**Tasks for this exercise**
1 – In the passage below on smoothing and normalizing spectral data, what method is used to smooth the spectral curves?
2 – Pick up the passage below on smoothing and normalizing spectral data right after its final formula, and write what comes next.

2B. Smoothing and Normalizing

To remove noise arising during spectral color image acquisition, it is necessary to do smoothing before segmentation. In our work, smoothing has two aspects: smoothing of spectral curves via a cubic spline curve and reducing spots or small regions while preserving edges in each component image via median filtering.

It is known that spectral curves incorporate three types of information: hue, light, and chroma. To cluster different colors in a correct way, normalization is necessary. Normalization could reduce the effect of illumination that does not provide useful information for color clustering. The first step of normalizing spectra is to do centering by subtracting the mean of the spectral data from each spectral value. Subsequently, the norm of the spectral data is made equal to 1 in the Euclidean sense by dividing each spectral value by the square root of the sum of squares of the spectral data.

For instance, given a set of spectra Θ composed of ι data with ρ spectral channels,

ϴ = (\begin{matrix} θ_{1} \\ ⋮ \\ θ_{i} \\ ⋮ \\ θ_{ι} \end{matrix}) = (\begin{matrix} θ_{1}^{1} & \dots & θ_{1}^{j} & \dots & θ_{1}^{ρ} \\ ⋮ & ⋮ & ⋮ & ⋮ & ⋮ \\ θ_{i}^{1} & \dots & θ_{i}^{j} & \dots & θ_{i}^{ρ} \\ ⋮ & ⋮ & ⋮ & ⋮ & ⋮ \\ θ_{ι}^{1} & \dots & θ_{ι}^{j} & \dots & θ_{ι}^{ρ} \end{matrix}),

the normalization is done first by

θ_{i}^{j} = θ_{i}^{j} - \frac{1}{ρ} \sum_{k = 1}^{ρ} θ_{i}^{k},

then

θ_{i}^{j} = \frac{θ_{i}^{j}}{\sqrt{\sum_{k = 1}^{ρ} {(θ_{i}^{k})}^{2}}} .

**Extracted data**

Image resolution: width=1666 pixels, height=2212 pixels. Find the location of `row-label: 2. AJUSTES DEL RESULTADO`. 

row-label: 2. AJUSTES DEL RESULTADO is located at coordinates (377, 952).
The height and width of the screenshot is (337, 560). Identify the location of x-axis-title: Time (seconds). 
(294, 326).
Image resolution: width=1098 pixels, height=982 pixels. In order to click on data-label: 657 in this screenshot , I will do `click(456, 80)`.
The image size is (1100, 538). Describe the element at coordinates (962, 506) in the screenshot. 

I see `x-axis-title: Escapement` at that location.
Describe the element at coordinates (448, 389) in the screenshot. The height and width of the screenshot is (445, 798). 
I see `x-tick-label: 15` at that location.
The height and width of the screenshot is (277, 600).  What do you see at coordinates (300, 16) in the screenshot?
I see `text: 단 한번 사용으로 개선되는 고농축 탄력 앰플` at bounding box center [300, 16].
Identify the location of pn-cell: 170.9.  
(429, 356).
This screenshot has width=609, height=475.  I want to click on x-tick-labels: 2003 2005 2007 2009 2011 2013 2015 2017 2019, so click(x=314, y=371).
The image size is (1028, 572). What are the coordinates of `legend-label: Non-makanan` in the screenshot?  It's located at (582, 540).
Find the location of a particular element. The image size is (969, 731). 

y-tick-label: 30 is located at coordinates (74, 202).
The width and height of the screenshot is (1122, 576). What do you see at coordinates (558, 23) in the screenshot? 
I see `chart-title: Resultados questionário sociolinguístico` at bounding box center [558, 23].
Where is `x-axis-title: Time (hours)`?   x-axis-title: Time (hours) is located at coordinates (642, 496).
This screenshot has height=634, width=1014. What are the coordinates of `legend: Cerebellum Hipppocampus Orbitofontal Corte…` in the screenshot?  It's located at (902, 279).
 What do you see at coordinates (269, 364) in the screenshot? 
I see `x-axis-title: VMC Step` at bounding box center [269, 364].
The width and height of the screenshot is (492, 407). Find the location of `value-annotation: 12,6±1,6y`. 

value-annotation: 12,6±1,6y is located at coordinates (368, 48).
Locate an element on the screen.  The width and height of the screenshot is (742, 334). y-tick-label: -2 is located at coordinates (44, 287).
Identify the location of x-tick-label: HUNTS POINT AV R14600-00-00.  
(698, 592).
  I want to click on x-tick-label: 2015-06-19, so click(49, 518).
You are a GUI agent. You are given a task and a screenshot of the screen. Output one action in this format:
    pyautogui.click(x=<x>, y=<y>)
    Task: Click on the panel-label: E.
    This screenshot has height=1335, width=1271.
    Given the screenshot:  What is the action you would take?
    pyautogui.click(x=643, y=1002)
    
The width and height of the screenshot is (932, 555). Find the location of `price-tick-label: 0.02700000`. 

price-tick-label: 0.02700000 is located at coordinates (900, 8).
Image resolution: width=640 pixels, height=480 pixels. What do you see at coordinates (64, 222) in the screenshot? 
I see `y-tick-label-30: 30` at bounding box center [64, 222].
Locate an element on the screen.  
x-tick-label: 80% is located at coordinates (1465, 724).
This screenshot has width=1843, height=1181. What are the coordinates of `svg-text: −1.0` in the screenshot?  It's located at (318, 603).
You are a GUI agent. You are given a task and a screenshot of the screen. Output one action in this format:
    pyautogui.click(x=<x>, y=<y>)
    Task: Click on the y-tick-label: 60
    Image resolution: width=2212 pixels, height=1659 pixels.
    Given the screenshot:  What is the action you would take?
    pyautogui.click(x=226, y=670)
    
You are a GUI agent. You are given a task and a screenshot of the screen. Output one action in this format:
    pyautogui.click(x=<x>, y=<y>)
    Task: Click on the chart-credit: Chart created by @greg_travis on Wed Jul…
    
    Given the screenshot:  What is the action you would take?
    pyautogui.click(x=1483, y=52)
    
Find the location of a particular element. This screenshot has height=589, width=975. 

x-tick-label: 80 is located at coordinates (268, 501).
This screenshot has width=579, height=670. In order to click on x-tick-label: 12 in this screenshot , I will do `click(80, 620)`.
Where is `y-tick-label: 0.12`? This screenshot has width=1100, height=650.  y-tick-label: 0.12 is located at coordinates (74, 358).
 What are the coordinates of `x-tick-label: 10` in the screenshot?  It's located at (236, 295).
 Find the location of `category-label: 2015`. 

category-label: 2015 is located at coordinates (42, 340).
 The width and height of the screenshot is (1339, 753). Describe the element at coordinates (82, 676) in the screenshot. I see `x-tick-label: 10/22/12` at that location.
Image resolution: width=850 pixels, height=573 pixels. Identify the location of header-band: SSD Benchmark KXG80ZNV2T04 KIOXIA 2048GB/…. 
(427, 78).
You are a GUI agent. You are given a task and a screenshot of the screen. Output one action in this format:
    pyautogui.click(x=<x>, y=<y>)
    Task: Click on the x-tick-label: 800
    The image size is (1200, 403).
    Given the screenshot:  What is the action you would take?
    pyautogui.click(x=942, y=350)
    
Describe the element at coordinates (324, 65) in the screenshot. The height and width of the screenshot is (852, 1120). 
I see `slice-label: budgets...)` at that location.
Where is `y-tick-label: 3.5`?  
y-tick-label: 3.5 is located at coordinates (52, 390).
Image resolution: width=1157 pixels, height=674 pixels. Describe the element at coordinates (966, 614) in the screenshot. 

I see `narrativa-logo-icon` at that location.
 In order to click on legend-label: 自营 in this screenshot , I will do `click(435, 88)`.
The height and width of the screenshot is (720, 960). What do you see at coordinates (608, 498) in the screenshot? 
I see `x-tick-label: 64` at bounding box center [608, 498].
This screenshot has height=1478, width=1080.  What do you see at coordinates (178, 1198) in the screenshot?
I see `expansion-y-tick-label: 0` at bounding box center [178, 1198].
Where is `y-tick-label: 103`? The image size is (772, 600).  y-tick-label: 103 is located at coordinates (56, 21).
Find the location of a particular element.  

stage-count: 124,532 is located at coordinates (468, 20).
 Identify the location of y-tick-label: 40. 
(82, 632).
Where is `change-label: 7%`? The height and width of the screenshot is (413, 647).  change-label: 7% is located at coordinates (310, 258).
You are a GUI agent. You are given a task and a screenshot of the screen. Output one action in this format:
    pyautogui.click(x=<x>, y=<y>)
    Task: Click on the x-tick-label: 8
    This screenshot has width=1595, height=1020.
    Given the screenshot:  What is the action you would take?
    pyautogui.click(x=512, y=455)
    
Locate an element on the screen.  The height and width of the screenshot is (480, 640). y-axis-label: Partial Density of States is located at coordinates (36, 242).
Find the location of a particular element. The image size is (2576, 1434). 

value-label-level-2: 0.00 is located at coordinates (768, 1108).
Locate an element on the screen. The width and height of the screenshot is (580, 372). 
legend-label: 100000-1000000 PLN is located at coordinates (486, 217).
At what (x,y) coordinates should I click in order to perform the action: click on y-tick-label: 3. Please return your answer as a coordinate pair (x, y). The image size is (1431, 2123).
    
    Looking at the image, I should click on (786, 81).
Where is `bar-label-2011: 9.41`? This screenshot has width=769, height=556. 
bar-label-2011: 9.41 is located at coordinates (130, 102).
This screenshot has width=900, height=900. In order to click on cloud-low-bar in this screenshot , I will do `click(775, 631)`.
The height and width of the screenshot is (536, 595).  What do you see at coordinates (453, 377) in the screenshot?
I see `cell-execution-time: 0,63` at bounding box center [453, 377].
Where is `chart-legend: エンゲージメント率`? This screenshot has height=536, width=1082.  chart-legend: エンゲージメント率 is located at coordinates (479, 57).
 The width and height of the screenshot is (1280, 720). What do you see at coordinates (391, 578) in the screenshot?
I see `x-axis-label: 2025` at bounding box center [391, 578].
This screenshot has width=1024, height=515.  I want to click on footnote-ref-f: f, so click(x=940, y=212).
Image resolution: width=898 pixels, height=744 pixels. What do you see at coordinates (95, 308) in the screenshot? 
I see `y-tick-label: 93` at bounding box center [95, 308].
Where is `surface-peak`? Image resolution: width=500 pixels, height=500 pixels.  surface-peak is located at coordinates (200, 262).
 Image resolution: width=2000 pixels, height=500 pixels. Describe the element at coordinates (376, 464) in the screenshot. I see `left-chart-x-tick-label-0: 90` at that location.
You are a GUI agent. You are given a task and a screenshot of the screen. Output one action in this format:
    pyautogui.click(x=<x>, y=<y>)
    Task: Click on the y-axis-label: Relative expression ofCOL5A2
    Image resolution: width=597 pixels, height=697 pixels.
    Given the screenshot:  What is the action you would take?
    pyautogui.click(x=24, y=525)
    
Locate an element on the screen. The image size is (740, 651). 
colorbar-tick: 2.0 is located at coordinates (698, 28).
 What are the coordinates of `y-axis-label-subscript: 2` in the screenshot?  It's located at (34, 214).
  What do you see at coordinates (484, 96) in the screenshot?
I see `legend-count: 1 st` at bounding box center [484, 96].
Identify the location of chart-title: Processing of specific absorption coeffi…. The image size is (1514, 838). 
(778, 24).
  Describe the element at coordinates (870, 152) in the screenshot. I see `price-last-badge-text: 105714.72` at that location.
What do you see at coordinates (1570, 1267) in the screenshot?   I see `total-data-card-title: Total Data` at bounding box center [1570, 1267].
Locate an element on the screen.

**Written responses**
1 – A cubic spline curve.

2 –
In Fig. 3 , we present an example that shows the smoothing and normalizing of spectra. The four color spectra in Fig. 3a were from the Munsell data set, which is used to evaluate the perceptual qualities of color spaces. The system of color notation (refer to online version for color) identifies colors in terms of three attributes: hue, value, and chroma. In this example, the notation of the black and yellow curves were $2.5 R$ $6 ∕ 2$ and $2.5 R$ $9 ∕ 2$ , respectively; yet those of the blue and cyan curves were $2.5 G$ $6 ∕ 2$ and $2.5 G$ $9 ∕ 2$ . It is clear that the black curve was much closer to the yellow curve than the blue curve after normalizing [Fig. 3c], but it was totally opposite before normalizing [Fig. 3a]. When clustering these four colors, we usually group the black curve with the yellow curve rather than the blue curve, since the black and yellow curves have the same hue $(2.5 R)$ and chroma (2). So we can conclude that the normalization of spectral data is helpful for color clustering.

2C. Geometric Description

In this work, we described the geometric shape of color spectra by the slope Φ and curvature Ψ of spectral curves that can be computed with finite-difference methods. Since curve smoothing is done at the preprocessing stage, we can efficiently use finite difference methods to approximate the slope and curvature of spectral curves. In particular, given a color spectra $θ_{i}$ , we compute slope $ϕ_{i}$ and curvature $ψ_{i}$ at position j as follows:

ϕ_{i}^{j} = (θ_{i}^{j + ϵ} - θ_{i}^{j - ϵ}) ∕ 2 ϵ,

ψ_{i}^{j} = (θ_{i}^{j + ϵ} + θ_{i}^{j - ϵ} - 2 θ_{i}^{j}) ∕ ϵ^{2},

where ϵ represents step length and is generally assigned to be 1 for simplicity. Since formulas (4, 5) cannot work at the beginning and end of spectral curves, the obtained data

ϕ_{i}

in the slope space Φ and

ψ_{i}

in the curvature space Ψ would be vectors of length

ρ - 2

. To combine slope and curvature with magnitude, we need to first normalize

ϕ_{i}

and

ψ_{i}

like

θ_{i}

. Figure 4 shows the slope and curvature of spectra of the colorchecker image at a wavelength of

625 nm

. Obviously, both the slope and curvature of color spectra contain significant information regarding clustering.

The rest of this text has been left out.